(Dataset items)
───

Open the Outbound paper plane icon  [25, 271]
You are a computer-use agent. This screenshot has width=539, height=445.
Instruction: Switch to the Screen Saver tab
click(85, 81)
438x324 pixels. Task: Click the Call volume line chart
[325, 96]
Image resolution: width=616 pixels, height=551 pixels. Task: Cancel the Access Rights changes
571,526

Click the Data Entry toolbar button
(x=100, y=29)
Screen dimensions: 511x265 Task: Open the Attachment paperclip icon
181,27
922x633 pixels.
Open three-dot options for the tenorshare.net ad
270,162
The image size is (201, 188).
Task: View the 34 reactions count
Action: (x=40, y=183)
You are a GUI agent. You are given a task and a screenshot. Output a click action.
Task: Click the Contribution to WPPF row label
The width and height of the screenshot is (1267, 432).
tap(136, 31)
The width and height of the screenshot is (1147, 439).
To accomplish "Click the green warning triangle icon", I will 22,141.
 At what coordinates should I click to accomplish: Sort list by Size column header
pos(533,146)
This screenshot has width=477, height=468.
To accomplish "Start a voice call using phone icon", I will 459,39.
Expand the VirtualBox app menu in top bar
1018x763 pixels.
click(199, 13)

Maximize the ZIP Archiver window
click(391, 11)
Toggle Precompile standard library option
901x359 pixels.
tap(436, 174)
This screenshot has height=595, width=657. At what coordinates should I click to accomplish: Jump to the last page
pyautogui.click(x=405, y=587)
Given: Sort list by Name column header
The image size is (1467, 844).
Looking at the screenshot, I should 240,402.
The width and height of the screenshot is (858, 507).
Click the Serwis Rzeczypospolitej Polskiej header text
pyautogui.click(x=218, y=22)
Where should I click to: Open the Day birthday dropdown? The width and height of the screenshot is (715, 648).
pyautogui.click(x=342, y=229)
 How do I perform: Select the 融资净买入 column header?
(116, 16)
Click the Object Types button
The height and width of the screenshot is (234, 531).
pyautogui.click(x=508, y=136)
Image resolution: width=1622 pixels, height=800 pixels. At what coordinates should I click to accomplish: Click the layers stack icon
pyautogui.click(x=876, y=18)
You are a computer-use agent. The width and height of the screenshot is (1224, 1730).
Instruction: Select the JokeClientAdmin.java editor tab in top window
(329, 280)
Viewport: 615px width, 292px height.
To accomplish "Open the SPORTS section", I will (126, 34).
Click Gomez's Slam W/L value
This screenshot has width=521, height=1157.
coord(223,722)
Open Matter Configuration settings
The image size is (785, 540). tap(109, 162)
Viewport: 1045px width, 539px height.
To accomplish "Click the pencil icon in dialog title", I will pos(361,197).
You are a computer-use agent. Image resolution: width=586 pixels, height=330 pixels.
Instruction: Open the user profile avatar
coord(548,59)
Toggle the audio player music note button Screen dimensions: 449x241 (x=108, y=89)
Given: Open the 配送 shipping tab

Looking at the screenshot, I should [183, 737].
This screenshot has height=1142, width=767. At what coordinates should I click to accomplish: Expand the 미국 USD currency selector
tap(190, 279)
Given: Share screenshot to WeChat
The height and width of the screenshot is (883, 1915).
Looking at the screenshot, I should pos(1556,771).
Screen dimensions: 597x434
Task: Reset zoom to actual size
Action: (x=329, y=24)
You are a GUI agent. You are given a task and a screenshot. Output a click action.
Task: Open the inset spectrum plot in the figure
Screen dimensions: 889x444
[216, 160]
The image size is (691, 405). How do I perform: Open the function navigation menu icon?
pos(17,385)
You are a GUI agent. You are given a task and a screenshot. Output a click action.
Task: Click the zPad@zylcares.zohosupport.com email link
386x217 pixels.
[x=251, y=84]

───

● **Exercise instructions**
Can you copy out, word for word, the lines from the one with "Viewport: 1045px width, 539px height." to the one with "Action: (x=329, y=24)", including both of those lines?

● **Exercise solution**
Viewport: 1045px width, 539px height.
To accomplish "Click the pencil icon in dialog title", I will pos(361,197).
You are a computer-use agent. Image resolution: width=586 pixels, height=330 pixels.
Instruction: Open the user profile avatar
coord(548,59)
Toggle the audio player music note button Screen dimensions: 449x241 (x=108, y=89)
Given: Open the 配送 shipping tab

Looking at the screenshot, I should [183, 737].
This screenshot has height=1142, width=767. At what coordinates should I click to accomplish: Expand the 미국 USD currency selector
tap(190, 279)
Given: Share screenshot to WeChat
The height and width of the screenshot is (883, 1915).
Looking at the screenshot, I should pos(1556,771).
Screen dimensions: 597x434
Task: Reset zoom to actual size
Action: (x=329, y=24)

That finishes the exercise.